Add 46 to every coordinate in the answers and give all the data again, from the line containing "Delete Sturm Christopher's" down to the line containing "Action: pos(78,253)".

Supplied data:
* * * * *
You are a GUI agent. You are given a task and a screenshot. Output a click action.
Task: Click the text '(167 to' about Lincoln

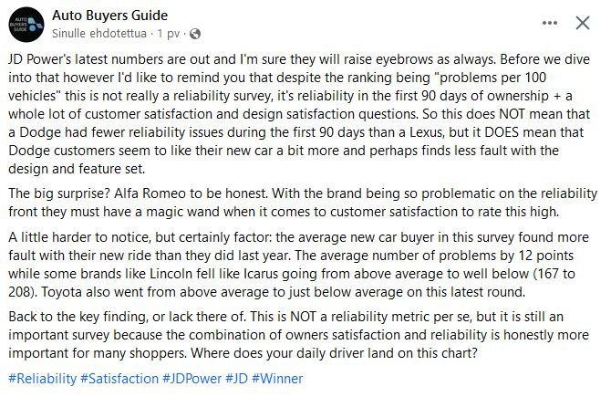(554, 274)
* * * * *
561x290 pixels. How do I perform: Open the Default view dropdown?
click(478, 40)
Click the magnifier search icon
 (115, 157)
* * * * *
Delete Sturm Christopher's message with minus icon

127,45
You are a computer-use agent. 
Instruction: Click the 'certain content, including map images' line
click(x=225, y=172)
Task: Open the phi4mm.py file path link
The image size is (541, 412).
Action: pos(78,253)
* * * * *
Answer to this task:
Delete Sturm Christopher's message with minus icon

173,91
You are a computer-use agent. 
Instruction: Click the 'certain content, including map images' line
click(x=271, y=218)
Task: Open the phi4mm.py file path link
The image size is (541, 412).
Action: pos(124,299)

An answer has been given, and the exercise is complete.